## Aufgaben zur Übung
1 > Wofür ist Virtualbox laut dem Forenauszug zu XEN optimal?
2 > Schreibe aus dem Forenauszug zu XEN den Abschnitt wortgetreu ab, der mit den Worten „XEN war mir“ beginnt und nach den Worten „Performance vollkommen ausreichend.“ endet.
3 > Setze den Forenauszug zu XEN im Anschluss an seinen letzten Satz fort.

XEN war mir zu viel Konfiguritis und Virtualbox ist mit drei Klicks installiert. Produktiv nutzen tue ich es nicht, aber um sich eben mal Windows8 oder Ubuntu anzusehen, dafür ist es optimal. Ich spiele da nicht drauf und für den Rest war die Performance vollkommen ausreichend.

Für Gnome ist ja auch etwas in Arbeit, komme jetzt gerade nicht auf den Namen, dass soll wohl so etwas wie ein UI für XEN werden, wenn das hinhaut, dann könnte sich vielleicht einiges Richtung XEN verschieben.

----------

## papahuhn

 *haegar87 wrote:*   

> Okay, stimmt VT-d / IOMMU nur zum durchreichen von PCI(E)-Geräten...  (hatte das mit der allgemeinen Virtualisierungstechnik verwechselt ^^)
> 
> Aber warum sollte das parent (dom0) System bei XEN nicht sinnvoll nutzbar sein?
> 
> Es ist doch ein vollwertiges Gentoo System...  
> ...

## Datensätze
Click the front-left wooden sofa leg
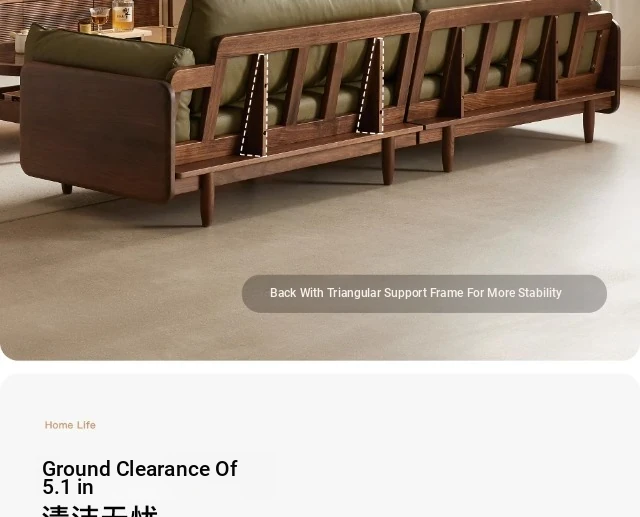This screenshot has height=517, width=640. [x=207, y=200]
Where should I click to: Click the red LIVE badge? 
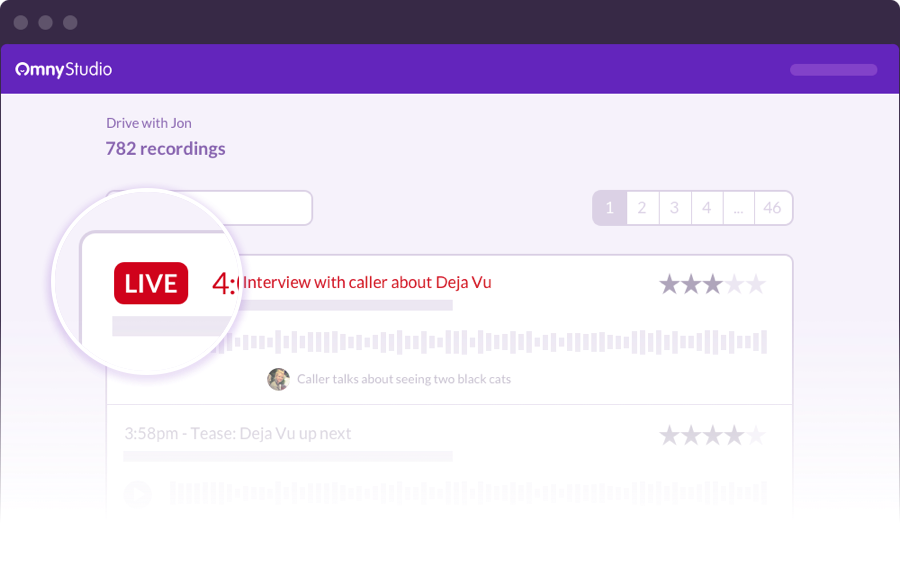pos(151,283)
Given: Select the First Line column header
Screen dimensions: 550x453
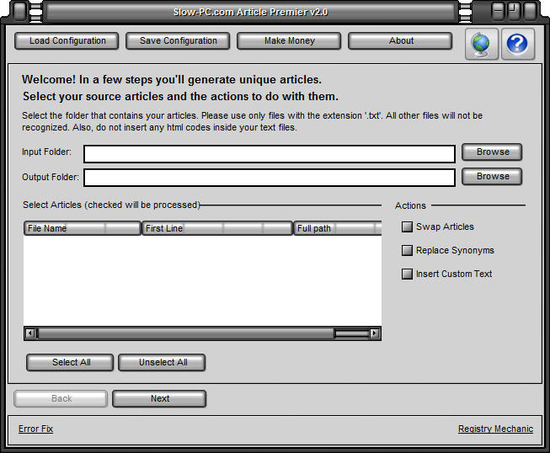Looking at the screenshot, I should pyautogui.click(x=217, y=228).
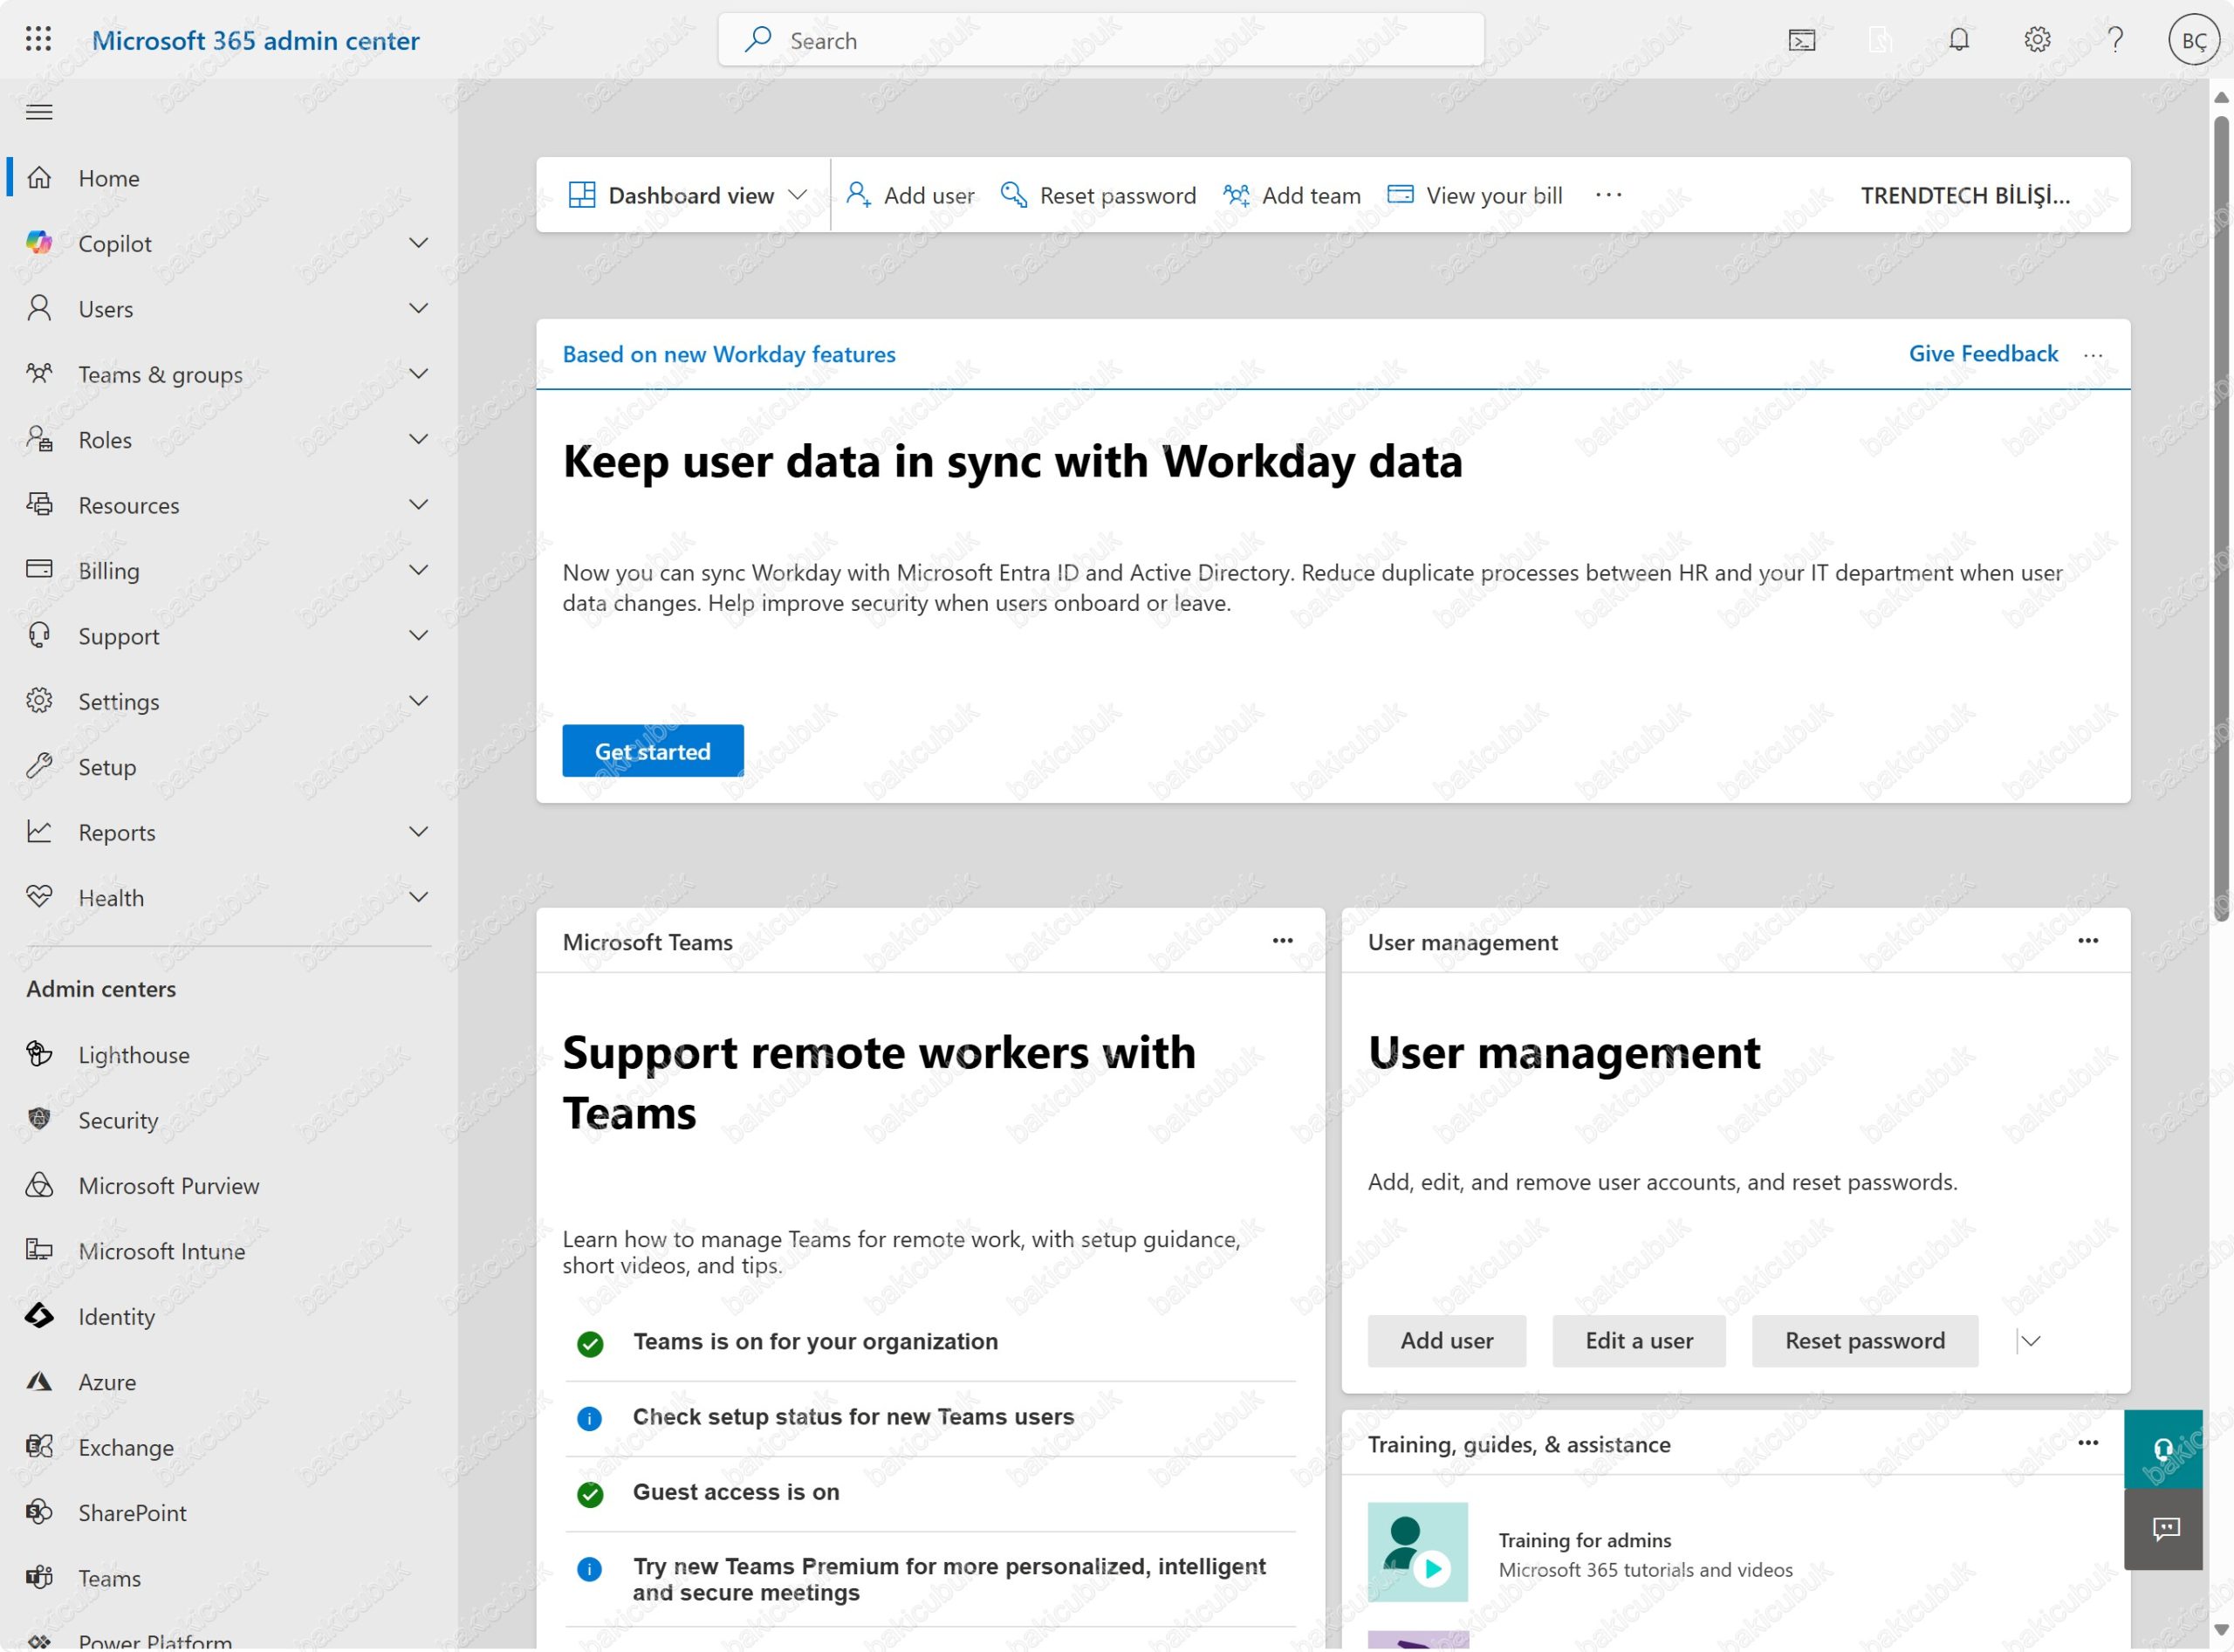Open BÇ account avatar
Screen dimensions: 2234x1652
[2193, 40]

## Ergebnisse der Aufgaben
1 > Um sich eben mal Windows8 oder Ubuntu anzusehen.

2 >
XEN war mir zu viel Konfiguritis und Virtualbox ist mit drei Klicks installiert. Produktiv nutzen tue ich es nicht, aber um sich eben mal Windows8 oder Ubuntu anzusehen, dafür ist es optimal. Ich spiele da nicht drauf und für den Rest war die Performance vollkommen ausreichend.

3 >
Ach, ist Xen im Standard-Linux schon sinnvoll einsetzbar? Ich dachte, dass noch irgendwelche Backend-Treiber fehlen würden.

----------

## haegar87

Nein, inzwischen ist alles da.

Allerdings muss ich dazu sagen, dass mein komplettes System auf ~amd64 läuft.

Habe die Erfahrung gemacht, dass ich damit (ironischerweise) ein stabileres System hinbekomme, als wenn ich einzelne Pakete via package.keywords einsteuere.

Der einzige "Stolperstein" ist python. Das XEN ebuild verlangt nicht explizit python-2.x 

Allerdings lässt sich XEN mit python-3.x nicht bauen   :Rolling Eyes:   (die Erkenntnis hat mich 2 Tage gekostet)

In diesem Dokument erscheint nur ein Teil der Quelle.